Electric field distribution of the proposed 2 × 1 subarray in the substrate at (a) 24.3 GHz and (b) 26.9 GHz.

To provide a detailed illustration of the high-gain operation, Fig. 3 illustrates the design evolution of the proposed 2 × 1 subarray. Subarray 1 is a normal series 2 × 1 SIW cavity-backed patch subarray with large element spacing. Building upon Subarray 1, Subarray 2 is created by incorporating a uniform waveguide horn onto each antenna element, with both horns designed on the same aluminum plate. Subarray 3 replaces the two uniform waveguide horns with two stepped waveguide horns to achieve better impedance matching. Finally, Subarray 4, which is also the proposed configuration, includes a groove placed between the two stepped waveguide horns for sidelobe suppression and gain improvement.

Fig. 3

Design evolution of the proposed 2 × 1 subarray.

__________________________________________________

Instructions:
1. For each statement, say whether it agrees with the antenna text, answering yes or no and quoting the deciding words of the text. (a) Subarray 2 adds a uniform waveguide horn to each antenna element. (b) Subarray 3 uses stepped waveguide horns in order to suppress sidelobes. (c) In Subarray 4, the groove is placed between the two stepped waveguide horns.
2. Write out the antenna text exactly, taking everything from "To provide a" down to "and gain improvement.".
3. Continue the antenna text from the point where it stops.

Dataset content:
__________________________________________________

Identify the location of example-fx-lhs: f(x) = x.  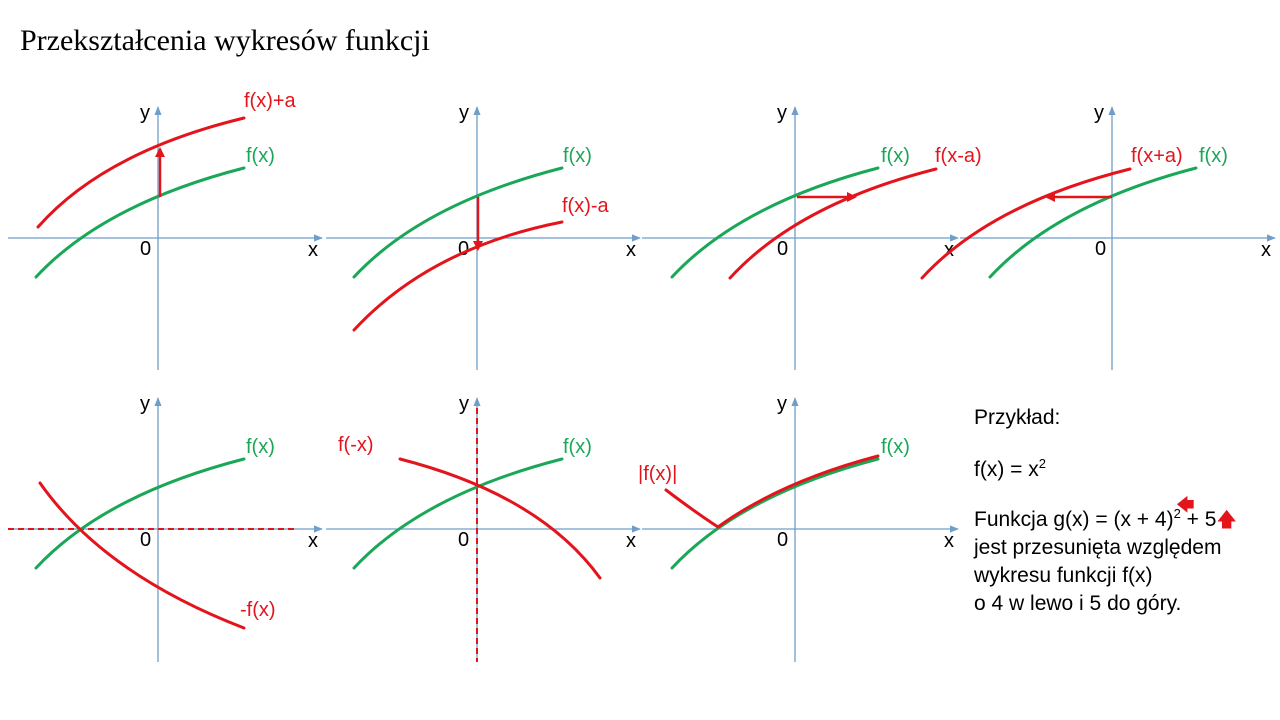
(1006, 470).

__________________________________________________

Solved problems:
1.
(a) Yes: "Subarray 2 is created by incorporating a uniform waveguide horn onto each antenna element"
(b) No: "Subarray 3 replaces the two uniform waveguide horns with two stepped waveguide horns to achieve better impedance matching"
(c) Yes: "includes a groove placed between the two stepped waveguide horns for sidelobe suppression and gain improvement"

2.
To provide a detailed illustration of the high-gain operation, Fig. 3 illustrates the design evolution of the proposed 2 × 1 subarray. Subarray 1 is a normal series 2 × 1 SIW cavity-backed patch subarray with large element spacing. Building upon Subarray 1, Subarray 2 is created by incorporating a uniform waveguide horn onto each antenna element, with both horns designed on the same aluminum plate. Subarray 3 replaces the two uniform waveguide horns with two stepped waveguide horns to achieve better impedance matching. Finally, Subarray 4, which is also the proposed configuration, includes a groove placed between the two stepped waveguide horns for sidelobe suppression and gain improvement.

3.
A comparison of the |S₁₁|, gain, E-plane (xoz-plane) and H-plane (yoz-plane) radiation patterns of Subarrays 1–4 are presented in Fig. 4. Subarray 1, featuring a large element spacing of approximately 1.1 λ₀ (λ₀ is the free-space wavelength of the center frequency of 25.5 GHz), achieved a peak gain of only 8.9 dBi and a high sidelobe level of −0.2 dB. In the case of Subarray 2, the introduction of uniform waveguide horns resulted in a significant increase in peak gain and suppression of the sidelobe level, albeit with a degradation in |S₁₁|. Subarray 3, featuring stepped waveguide horns, attained improved |S₁₁| characteristic, but it was accompanied by a slight degradation in the peak gain and sidelobe level. Since the stepped waveguide horns enabled smooth energy transmission, Subarray 3 achieved excellent impedance matching. To further enhance sidelobe suppression, the final design incorporated a groove between the horns, which acted as a secondary radiation source. With the addition of the groove, the surface wave was radiated to achieve improved gain. Moreover, the coupling between adjacent antenna elements caused by the surface wave was efficiently suppressed, thus enhancing sidelobe suppression [11]. Consequently, the proposed subarray simultaneously achieved high peak gain, a low sidelobe level, and a wide −10 dB IBW.

Fig. 4

Simulated results of Subarrays 1–4: (a) |S₁₁|, (b) realized gain, (c) E-plane and (d) H-plane radiation patterns at 26 GHz.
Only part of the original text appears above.